WHAT THE TASK ASKS
Render everything from the start of the listing down to the line containing "Click the Shared" as a Markdown table with the columns Row and Line, leaving out any blank lines.
++++ SUPPLIED MATERIAL ++++
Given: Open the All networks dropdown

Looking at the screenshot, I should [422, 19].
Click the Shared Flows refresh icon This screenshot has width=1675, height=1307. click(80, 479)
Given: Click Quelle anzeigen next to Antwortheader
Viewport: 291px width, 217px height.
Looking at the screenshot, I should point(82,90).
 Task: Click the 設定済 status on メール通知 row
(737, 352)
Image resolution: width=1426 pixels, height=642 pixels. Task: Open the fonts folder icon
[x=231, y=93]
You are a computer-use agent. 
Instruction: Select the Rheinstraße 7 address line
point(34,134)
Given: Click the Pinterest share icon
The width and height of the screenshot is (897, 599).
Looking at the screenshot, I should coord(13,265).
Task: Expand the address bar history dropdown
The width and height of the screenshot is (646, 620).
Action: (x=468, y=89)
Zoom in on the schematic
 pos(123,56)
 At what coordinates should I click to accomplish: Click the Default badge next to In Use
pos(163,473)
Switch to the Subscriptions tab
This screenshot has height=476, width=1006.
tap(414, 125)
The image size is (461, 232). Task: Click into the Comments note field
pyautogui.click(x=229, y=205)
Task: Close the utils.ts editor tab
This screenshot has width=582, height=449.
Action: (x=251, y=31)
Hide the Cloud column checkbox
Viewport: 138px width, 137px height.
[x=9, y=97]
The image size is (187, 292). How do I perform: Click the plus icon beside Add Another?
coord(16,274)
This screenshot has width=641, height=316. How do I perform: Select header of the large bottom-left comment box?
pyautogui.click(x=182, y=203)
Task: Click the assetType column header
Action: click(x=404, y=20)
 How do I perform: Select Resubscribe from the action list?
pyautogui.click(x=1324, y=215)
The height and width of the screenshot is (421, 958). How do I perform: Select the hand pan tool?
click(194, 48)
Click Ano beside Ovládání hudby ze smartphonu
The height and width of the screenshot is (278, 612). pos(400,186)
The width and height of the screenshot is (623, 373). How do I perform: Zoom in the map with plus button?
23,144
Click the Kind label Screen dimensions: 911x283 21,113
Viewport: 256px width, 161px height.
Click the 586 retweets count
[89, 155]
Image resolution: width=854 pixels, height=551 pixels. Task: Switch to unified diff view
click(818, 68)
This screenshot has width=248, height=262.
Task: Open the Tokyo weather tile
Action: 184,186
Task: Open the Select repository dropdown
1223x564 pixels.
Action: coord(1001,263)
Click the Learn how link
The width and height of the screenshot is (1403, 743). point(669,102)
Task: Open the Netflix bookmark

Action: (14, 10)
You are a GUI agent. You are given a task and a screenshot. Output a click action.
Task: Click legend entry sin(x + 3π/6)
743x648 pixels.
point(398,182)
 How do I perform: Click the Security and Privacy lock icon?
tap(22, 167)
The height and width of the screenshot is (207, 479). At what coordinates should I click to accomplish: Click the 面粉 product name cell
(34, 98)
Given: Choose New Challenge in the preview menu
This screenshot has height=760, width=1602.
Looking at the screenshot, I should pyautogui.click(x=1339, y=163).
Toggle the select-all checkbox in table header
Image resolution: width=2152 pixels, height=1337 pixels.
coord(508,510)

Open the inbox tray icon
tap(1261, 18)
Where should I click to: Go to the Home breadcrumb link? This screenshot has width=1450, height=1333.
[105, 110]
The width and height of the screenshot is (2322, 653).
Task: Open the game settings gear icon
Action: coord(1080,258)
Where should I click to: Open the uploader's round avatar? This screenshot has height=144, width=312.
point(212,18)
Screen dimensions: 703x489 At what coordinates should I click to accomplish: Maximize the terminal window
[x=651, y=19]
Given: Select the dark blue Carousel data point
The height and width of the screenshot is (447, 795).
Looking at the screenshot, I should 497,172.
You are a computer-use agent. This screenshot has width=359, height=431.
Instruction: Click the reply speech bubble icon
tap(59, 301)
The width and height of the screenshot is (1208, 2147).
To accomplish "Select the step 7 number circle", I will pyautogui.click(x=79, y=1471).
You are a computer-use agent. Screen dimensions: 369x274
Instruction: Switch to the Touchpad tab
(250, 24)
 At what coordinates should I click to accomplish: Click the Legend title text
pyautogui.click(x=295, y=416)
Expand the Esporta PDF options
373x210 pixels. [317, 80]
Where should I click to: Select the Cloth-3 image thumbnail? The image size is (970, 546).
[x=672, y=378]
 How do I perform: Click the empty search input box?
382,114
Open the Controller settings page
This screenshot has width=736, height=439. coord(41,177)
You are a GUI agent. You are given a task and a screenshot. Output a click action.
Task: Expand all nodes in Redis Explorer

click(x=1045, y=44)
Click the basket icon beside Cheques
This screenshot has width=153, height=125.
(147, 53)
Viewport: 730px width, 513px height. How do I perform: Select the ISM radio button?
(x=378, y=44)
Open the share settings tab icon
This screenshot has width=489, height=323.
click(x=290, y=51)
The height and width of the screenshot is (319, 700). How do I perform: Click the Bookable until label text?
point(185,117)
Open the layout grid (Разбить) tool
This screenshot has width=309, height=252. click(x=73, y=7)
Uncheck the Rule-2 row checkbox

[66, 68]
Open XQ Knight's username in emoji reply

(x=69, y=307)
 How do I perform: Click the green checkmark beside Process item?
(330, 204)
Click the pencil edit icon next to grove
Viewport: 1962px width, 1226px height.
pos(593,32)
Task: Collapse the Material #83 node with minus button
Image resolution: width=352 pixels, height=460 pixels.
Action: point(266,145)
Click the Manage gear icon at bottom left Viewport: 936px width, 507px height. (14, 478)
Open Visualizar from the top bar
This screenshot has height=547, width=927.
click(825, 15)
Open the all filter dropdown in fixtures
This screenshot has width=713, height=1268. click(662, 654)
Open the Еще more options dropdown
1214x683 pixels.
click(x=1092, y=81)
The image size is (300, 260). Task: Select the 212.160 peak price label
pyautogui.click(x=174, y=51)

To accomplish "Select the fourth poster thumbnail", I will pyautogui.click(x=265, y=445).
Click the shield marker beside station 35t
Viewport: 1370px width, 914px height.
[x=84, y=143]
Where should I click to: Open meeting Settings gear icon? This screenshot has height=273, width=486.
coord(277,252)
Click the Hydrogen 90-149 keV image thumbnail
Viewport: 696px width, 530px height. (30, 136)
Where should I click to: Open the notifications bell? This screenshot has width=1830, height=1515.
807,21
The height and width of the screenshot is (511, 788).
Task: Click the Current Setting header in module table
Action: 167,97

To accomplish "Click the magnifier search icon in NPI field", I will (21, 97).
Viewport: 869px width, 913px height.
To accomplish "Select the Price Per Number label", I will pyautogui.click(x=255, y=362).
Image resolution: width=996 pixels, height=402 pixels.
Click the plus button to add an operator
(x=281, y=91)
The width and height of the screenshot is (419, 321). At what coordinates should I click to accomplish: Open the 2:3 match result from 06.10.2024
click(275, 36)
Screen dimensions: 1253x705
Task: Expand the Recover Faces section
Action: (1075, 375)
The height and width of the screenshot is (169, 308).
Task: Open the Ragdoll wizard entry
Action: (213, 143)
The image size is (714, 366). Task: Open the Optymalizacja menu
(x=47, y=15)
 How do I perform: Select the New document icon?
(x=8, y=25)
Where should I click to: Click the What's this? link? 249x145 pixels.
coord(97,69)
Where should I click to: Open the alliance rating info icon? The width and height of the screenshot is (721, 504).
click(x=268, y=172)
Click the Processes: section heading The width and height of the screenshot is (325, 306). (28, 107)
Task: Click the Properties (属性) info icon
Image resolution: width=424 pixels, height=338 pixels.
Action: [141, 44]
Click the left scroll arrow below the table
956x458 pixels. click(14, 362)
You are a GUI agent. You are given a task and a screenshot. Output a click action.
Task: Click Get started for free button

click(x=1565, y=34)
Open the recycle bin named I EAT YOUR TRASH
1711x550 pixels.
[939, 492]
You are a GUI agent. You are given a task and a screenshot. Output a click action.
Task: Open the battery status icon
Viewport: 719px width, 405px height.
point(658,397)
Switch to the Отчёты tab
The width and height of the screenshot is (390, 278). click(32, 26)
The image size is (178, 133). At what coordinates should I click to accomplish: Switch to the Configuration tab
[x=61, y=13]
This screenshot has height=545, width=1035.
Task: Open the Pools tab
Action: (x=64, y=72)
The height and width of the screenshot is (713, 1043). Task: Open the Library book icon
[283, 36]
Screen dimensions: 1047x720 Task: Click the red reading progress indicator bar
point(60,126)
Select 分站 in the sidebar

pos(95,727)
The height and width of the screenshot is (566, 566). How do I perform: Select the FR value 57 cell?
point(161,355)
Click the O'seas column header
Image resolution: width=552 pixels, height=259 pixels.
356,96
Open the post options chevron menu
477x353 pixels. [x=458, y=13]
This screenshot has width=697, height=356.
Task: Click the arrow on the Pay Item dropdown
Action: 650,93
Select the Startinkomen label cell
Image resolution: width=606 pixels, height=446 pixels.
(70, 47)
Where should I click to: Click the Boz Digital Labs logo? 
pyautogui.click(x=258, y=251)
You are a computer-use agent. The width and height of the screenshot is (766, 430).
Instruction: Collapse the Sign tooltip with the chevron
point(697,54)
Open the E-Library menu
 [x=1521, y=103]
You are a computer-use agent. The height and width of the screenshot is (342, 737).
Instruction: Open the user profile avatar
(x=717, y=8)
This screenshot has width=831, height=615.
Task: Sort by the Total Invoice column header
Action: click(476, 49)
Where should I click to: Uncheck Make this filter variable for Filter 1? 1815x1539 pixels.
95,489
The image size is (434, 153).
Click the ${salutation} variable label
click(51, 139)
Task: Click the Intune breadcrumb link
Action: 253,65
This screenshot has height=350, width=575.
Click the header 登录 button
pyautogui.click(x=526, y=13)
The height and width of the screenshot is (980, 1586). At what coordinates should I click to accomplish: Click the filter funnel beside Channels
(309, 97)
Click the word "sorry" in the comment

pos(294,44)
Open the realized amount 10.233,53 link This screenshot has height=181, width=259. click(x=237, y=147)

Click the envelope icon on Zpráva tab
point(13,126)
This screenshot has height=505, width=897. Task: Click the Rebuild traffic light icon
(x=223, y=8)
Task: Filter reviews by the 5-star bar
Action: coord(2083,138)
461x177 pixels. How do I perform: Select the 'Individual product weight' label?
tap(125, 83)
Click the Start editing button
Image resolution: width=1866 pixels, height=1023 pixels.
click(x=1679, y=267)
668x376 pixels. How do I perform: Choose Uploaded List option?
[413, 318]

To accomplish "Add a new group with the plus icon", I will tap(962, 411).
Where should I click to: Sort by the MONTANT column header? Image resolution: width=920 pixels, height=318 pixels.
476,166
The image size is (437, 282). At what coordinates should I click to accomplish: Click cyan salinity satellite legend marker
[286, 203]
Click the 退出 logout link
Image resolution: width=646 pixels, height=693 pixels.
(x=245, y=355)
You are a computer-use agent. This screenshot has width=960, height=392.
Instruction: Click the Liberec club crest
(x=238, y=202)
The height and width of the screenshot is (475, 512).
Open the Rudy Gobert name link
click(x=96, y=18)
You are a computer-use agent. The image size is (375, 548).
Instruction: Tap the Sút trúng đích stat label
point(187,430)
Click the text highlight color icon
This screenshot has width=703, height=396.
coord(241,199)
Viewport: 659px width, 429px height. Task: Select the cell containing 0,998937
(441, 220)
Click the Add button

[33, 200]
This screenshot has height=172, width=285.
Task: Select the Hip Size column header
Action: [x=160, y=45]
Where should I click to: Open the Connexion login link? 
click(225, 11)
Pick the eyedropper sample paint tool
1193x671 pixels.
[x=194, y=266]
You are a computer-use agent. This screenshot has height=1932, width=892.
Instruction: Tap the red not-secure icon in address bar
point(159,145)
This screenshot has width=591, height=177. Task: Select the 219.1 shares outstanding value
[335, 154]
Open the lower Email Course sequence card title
++++
ANSWER
| Row | Line |
|---|---|
| 1 | Given: Open the All networks dropdown |
| 2 | Looking at the screenshot, I should [422, 19]. |
| 3 | Click the Shared Flows refresh icon This screenshot has width=1675, height=1307. click(80, 479) |